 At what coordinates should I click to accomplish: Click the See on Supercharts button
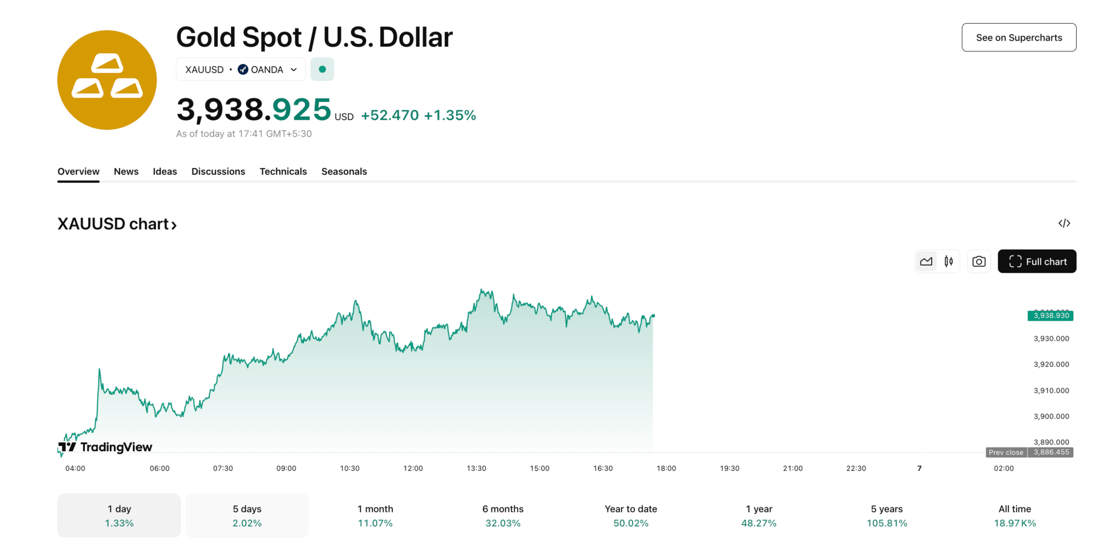tap(1018, 38)
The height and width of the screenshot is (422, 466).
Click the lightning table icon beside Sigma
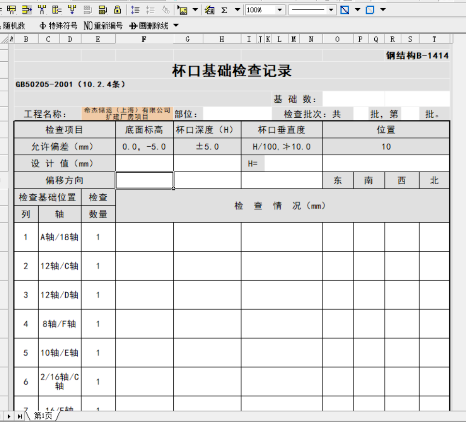[210, 10]
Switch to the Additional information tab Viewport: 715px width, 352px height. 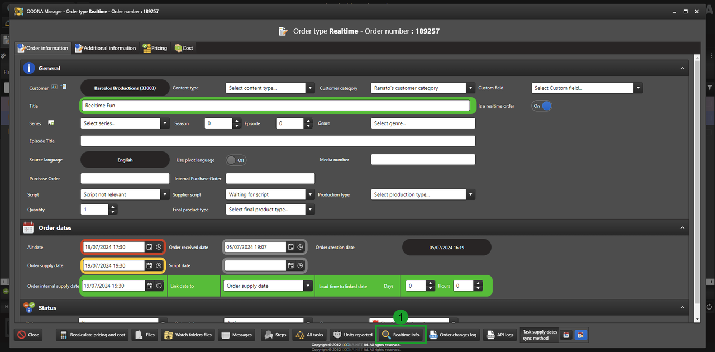(105, 48)
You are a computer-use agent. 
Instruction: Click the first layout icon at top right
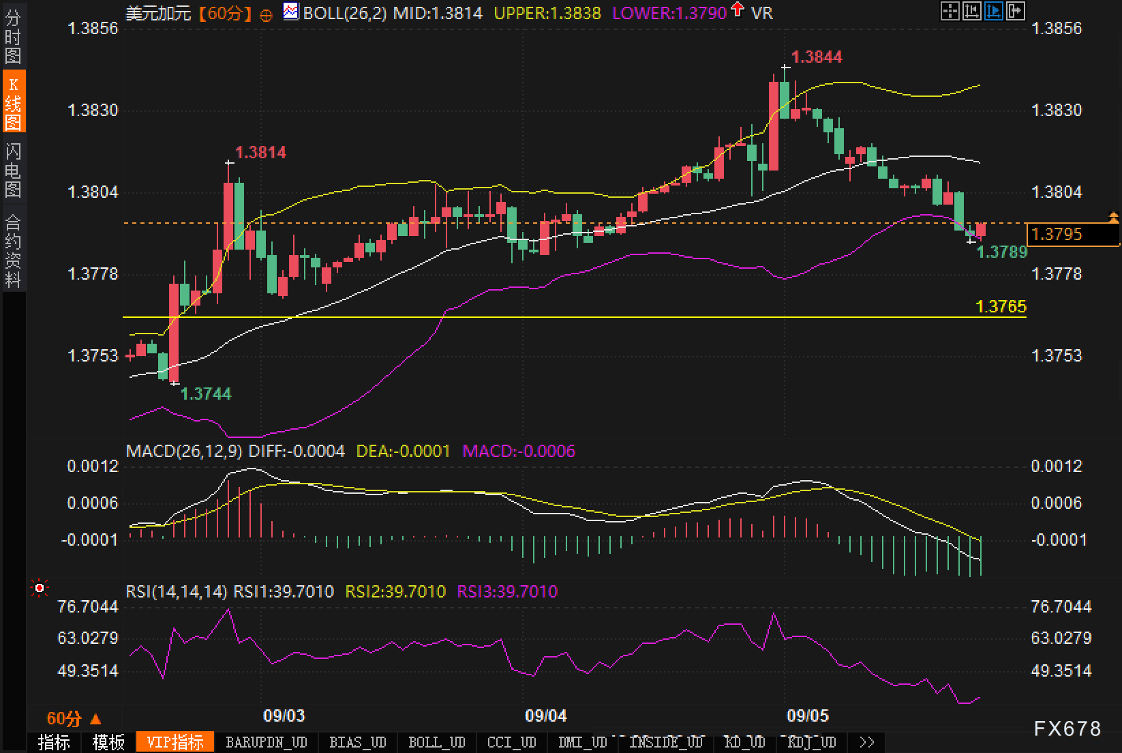[x=950, y=11]
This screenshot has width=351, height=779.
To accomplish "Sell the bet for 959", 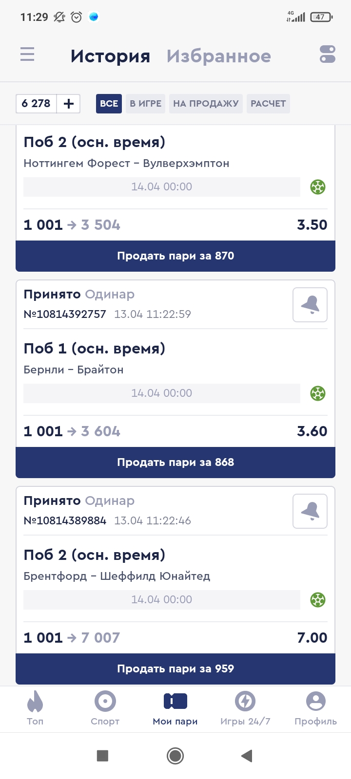I will tap(176, 668).
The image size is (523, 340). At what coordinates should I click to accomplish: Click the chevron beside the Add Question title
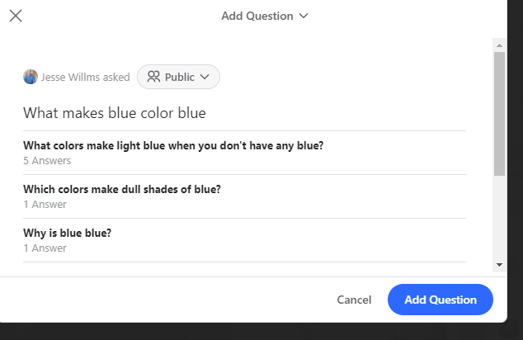point(304,16)
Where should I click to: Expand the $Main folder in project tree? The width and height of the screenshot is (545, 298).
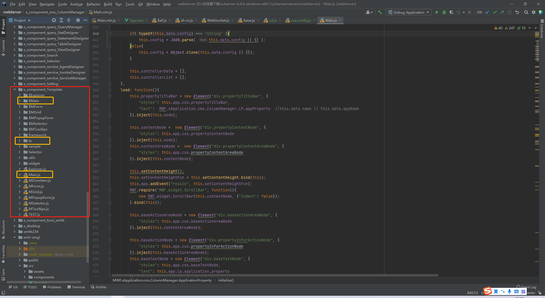point(20,101)
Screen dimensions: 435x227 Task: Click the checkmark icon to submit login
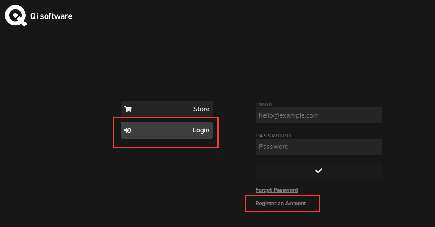(x=319, y=171)
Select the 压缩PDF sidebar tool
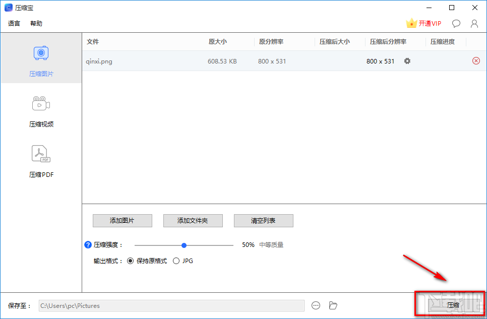 pos(40,160)
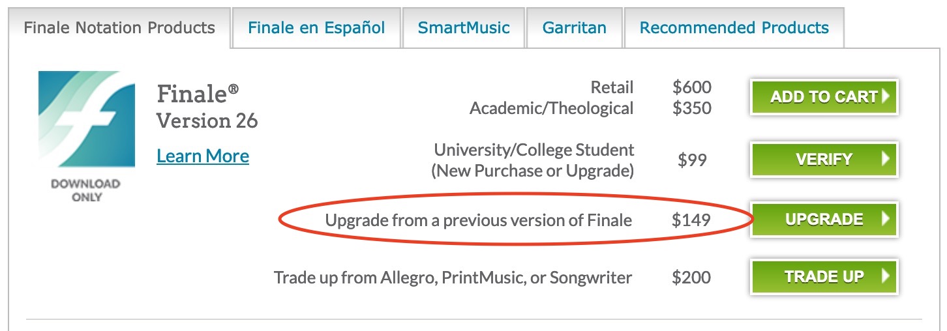Open the Finale Notation Products tab
Image resolution: width=947 pixels, height=331 pixels.
pyautogui.click(x=119, y=28)
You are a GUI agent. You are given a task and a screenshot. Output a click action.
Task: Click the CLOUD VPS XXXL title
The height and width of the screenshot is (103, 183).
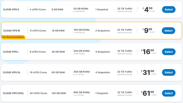(x=13, y=93)
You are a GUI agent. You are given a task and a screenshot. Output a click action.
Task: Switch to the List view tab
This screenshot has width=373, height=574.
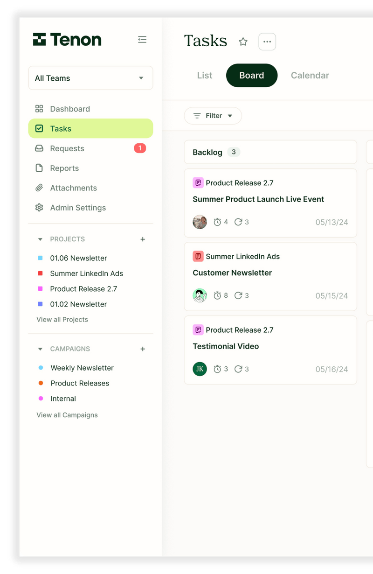[204, 75]
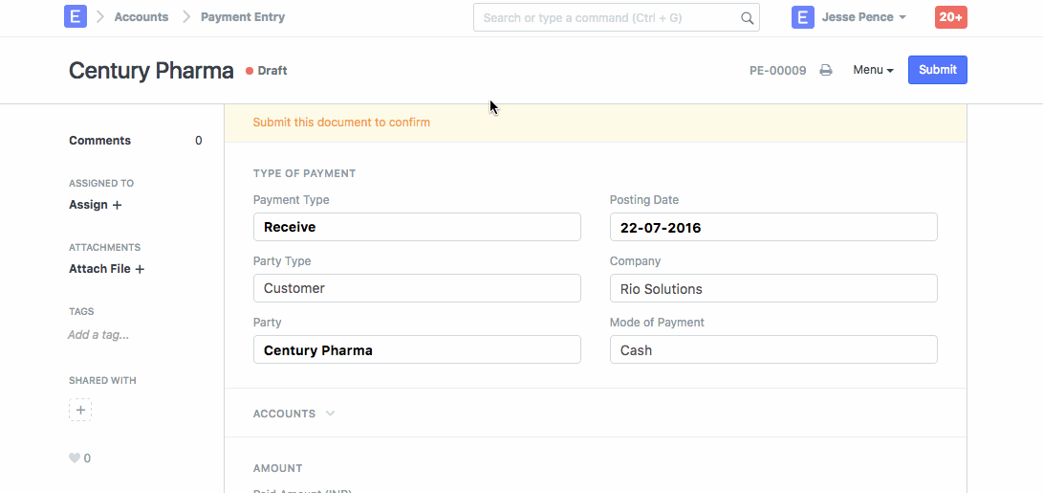Open the Menu dropdown

click(873, 70)
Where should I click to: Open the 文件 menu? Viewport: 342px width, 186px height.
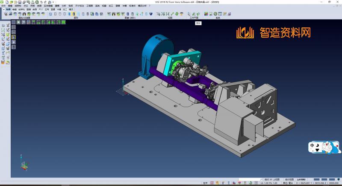click(3, 6)
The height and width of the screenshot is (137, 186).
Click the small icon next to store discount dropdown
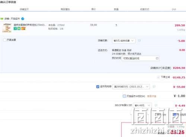click(140, 41)
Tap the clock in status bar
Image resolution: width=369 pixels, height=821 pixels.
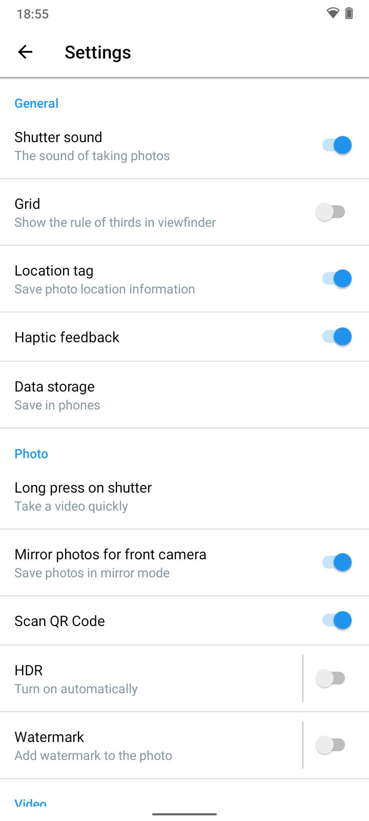33,14
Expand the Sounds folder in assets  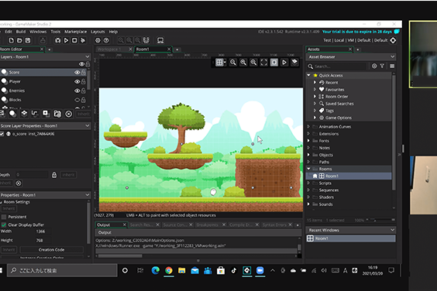tap(308, 204)
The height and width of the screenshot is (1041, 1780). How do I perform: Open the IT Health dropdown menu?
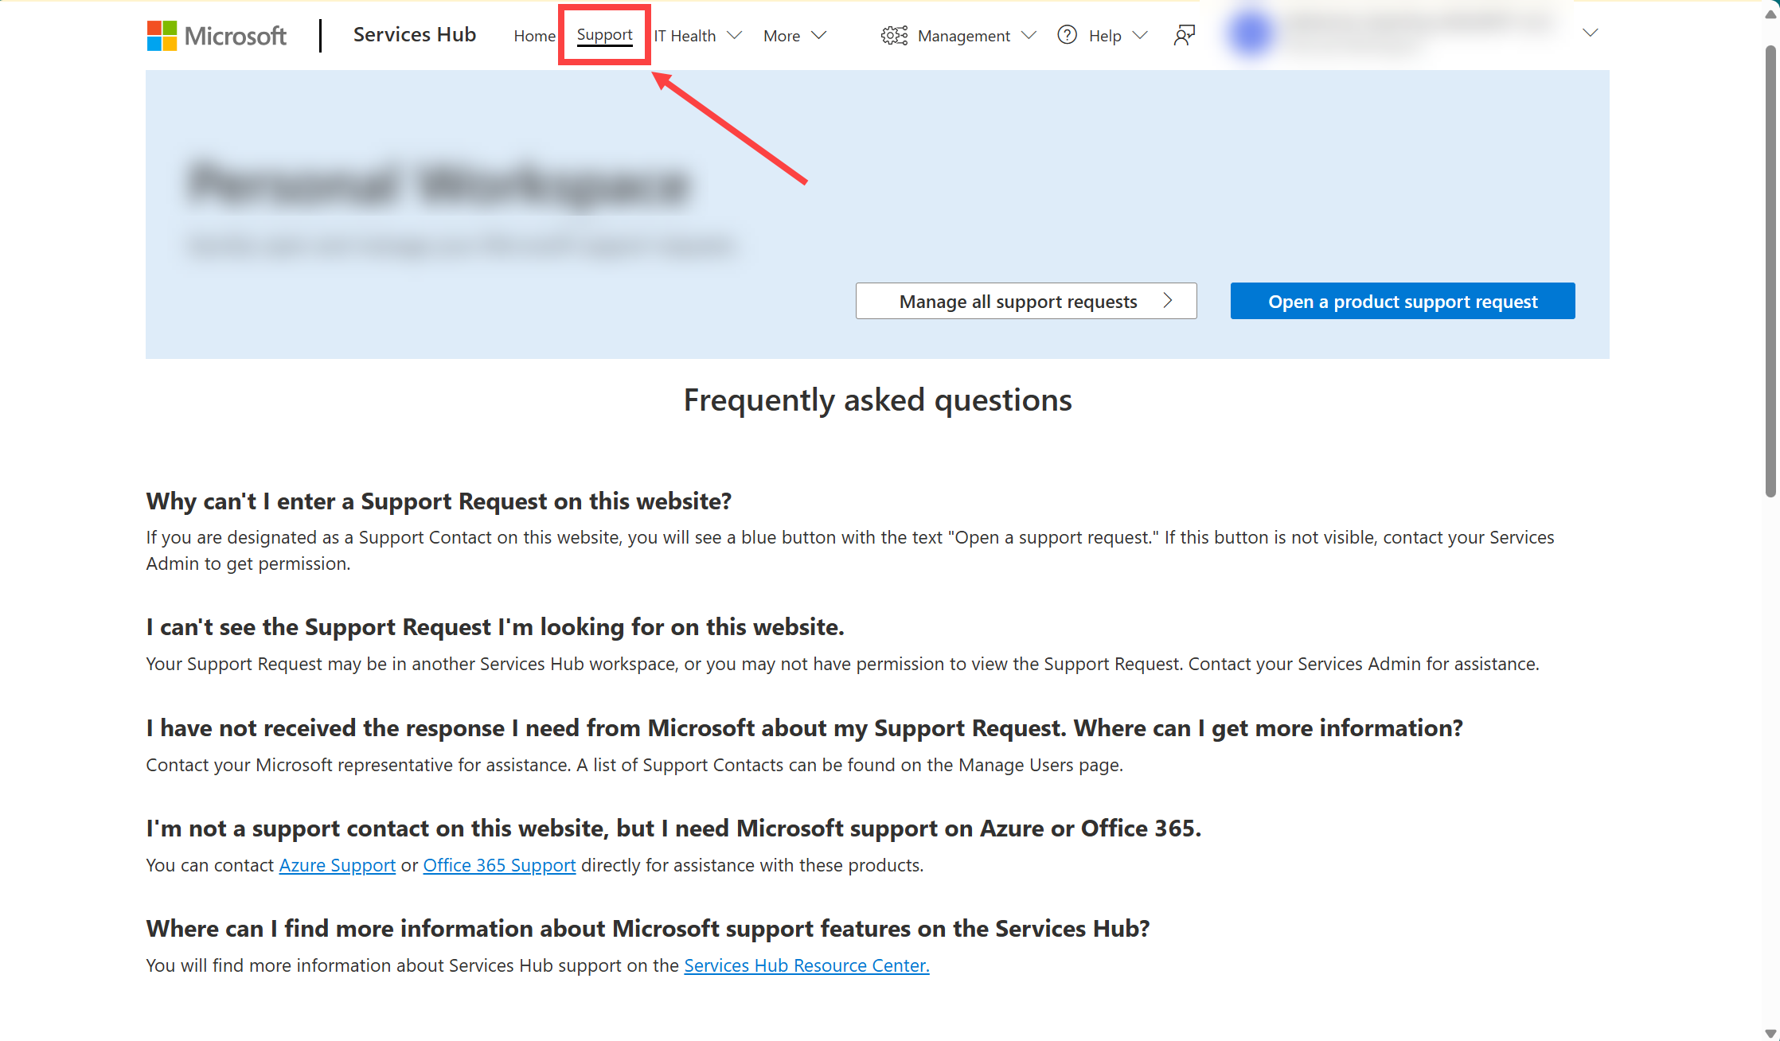coord(699,35)
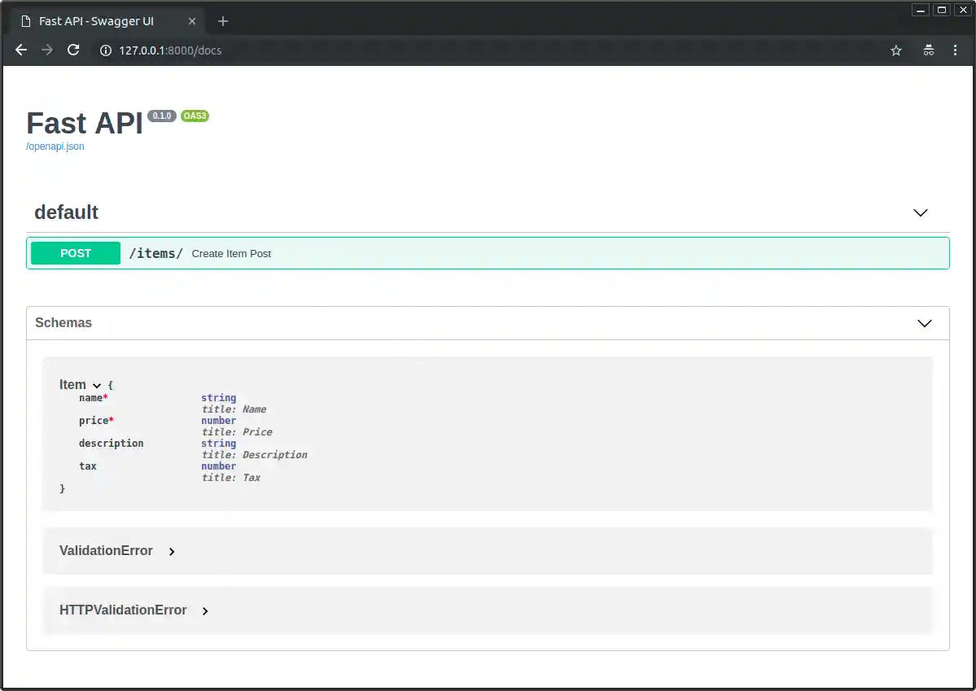Click the page reload icon

pos(73,50)
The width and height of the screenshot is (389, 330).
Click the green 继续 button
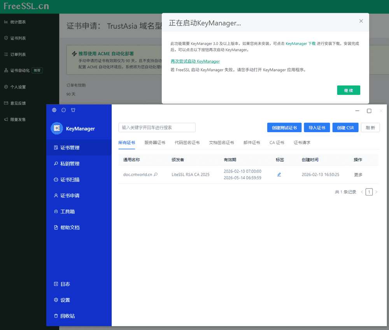pos(349,90)
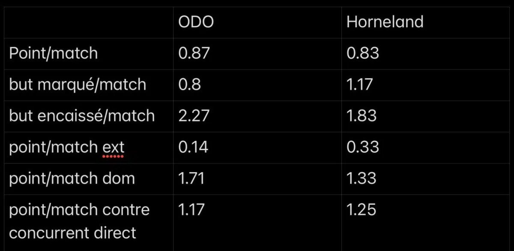Image resolution: width=514 pixels, height=251 pixels.
Task: Select the but marqué/match row label
Action: tap(78, 85)
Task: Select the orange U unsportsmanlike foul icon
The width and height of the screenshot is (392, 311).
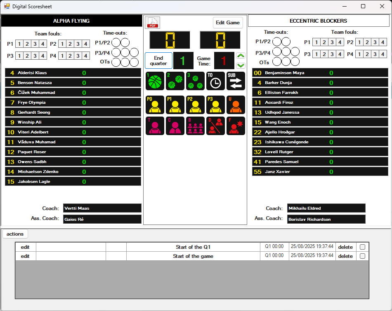Action: coord(236,105)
—————
INSTRUCTIONS TO FOLLOW →
Exercise for the records above: copy only the lines from the one with "Click the green 继续 button" to the one with "Task: Select the orange", both ends kept, and drop the pictures.

ANSWER BOX →
Click the green 继续 button
pos(349,90)
Image resolution: width=514 pixels, height=251 pixels.
Task: Select the but marqué/match row label
Action: tap(78, 85)
Task: Select the orange U unsportsmanlike foul icon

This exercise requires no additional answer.